In the case of DINP, by the early 2000s, a number of scientific and animal studies had been conducted about its possible impact on human health, but there were no long-term human studies. The Centers for Disease Control and Prevention had discovered one striking fact by randomly examining humans—about three out of four people tested had some phthalates in their systems. The chemicals had become so ubiquitous in household and consumer products that they had become, in effect, a part of the human ecosystem; if it turned out that they were unsafe, it would be a real concern.
6

On DINP in particular, the findings of animal studies, including one rat study carried out by ExxonMobil scientists at their own laboratory in New Jersey, were not particularly alarming, but the results were in some respects ambiguous, and their implications were disputed. Male rats exposed to phthalates in utero later exhibited abnormalities in their reproductive organs; this led some researchers to conclude that phthalates could interfere with testosterone. Some researchers and nongovernmental health lobbyists, such as those at the Breast Cancer Fund, feared that DINP might interfere with the development of reproductive organs if very young children were exposed as their bodies developed.
7

In 1998, public interest health groups filed a petition at the Consumer Product Safety Commission demanding that it ban DINP in children’s toys and issue a national advisory about the threat to child health. The commission opened a review. Its staff scientists concluded initially that regulation of phthalates was “worthy of additional future consideration” because of the way DINP seemed to act on human development, but that “more studies are needed.”
8
The commission next convened a study known in Washington-speak as a C.H.A.P. (Chronic Hazard Advisory Panel). The panel acknowledged concerns about the genetic or reproductive effects of massive DINP exposure, but concluded that the actual exposure children might experience was so low as to be of negligible risk. The full commission voted in 2002 to deny the petition to ban DINP from toys.
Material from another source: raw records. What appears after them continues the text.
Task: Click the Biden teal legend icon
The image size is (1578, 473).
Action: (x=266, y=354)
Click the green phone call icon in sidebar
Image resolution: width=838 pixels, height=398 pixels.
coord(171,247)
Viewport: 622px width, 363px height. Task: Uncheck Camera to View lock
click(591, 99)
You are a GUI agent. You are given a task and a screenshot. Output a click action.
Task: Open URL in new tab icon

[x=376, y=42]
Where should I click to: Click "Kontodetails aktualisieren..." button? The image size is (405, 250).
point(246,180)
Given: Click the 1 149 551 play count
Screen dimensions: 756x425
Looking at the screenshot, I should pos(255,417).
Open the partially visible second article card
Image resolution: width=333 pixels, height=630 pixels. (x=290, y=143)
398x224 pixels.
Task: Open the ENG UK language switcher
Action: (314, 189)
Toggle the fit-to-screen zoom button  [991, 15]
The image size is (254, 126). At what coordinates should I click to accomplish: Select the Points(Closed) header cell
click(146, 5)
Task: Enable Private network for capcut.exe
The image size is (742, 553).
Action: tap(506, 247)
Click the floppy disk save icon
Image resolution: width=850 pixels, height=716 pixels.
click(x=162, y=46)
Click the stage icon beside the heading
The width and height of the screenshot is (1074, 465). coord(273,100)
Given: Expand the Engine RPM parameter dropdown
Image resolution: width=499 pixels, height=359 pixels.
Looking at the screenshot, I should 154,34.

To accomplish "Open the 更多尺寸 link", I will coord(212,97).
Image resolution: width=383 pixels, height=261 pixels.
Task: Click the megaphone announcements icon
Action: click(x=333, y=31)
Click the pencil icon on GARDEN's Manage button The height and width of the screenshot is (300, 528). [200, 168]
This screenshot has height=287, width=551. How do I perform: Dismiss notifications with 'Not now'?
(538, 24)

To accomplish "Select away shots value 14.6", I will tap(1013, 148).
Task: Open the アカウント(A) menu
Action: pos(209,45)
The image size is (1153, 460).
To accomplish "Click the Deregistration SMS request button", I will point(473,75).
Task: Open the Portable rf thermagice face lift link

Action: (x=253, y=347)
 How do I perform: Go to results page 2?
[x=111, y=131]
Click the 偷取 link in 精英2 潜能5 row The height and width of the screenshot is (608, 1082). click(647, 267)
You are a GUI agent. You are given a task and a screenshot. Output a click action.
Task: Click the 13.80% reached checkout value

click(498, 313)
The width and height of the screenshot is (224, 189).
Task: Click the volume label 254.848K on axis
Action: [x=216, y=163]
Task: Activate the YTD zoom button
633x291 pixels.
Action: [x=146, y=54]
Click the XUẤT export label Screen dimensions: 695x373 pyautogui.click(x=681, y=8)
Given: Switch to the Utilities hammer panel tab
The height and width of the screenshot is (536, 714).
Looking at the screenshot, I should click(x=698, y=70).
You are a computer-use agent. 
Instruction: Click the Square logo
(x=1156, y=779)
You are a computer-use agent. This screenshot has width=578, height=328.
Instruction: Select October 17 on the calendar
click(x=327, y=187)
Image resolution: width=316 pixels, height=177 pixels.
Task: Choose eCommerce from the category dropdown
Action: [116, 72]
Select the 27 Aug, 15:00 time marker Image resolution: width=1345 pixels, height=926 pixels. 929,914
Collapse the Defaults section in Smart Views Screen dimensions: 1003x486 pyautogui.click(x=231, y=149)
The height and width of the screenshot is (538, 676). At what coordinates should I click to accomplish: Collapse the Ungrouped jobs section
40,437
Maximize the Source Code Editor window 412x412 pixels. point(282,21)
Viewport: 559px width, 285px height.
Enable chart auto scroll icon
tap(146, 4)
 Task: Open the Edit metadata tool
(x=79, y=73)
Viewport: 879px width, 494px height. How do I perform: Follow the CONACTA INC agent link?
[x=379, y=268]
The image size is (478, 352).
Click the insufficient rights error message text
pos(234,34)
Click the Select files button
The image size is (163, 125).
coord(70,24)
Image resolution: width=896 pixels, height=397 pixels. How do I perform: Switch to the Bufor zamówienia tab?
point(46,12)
Throughout the commission’s review, ExxonMobil scientists and lobbyists argued that DINP was safe enough to be used because the dangerous dosages seen in the rat studies were much, much higher than those that would realistically be encountered by children. The only way young children would be likely to absorb DINP through toys would be by mouthing, teething on, or swallowing the toys. (Baby bottle nipples and teething rings typically were made from rubber or latex, because those materials provided a more natural feel; they generally contained no phthalates.) To follow up on this issue, after the pro-DINP vote, Consumer Product Safety Commission scientists sponsored an observational study in which they watched babies and toddlers handle rubber ducks and other toys to see just how often they stuck the toys in their mouths; they reaffirmed the commission’s earlier finding that even the most oral children would not be at risk.

“A person would have to eat more than 3,400 rubber ducks made with DINP over their lifetime to exceed safe DINP exposure limits,” PowerPoint slides left behind on Capitol Hill by ExxonMobil lobbyists declared. “If you took water and saturated it with DINP, an infant would have to drink more than 41,500 gallons to exceed safe DINP exposure limits.”
9

Given the lack of definitive human studies, phthalate regulation presented a test case pitting those—such as the authors of ExxonMobil’s PowerPoint slides—who favored traditional risk analysis philosophies against those who favored the precautionary principle. Of course, even advocates of the latter had to make judgments about how much risk from a particular chemical was severe and irreversible enough to demand costly government action. In the case of phthalates, the issue was complicated by the fact that some versions of the compounds—those with low molecular weight—clearly were dangerous to human health, whereas the evidence about DINP, which had a high molecular weight, was more favorable. It required a knowledgeable and careful regulator or congressperson to hold in mind the distinctions among different phthalates.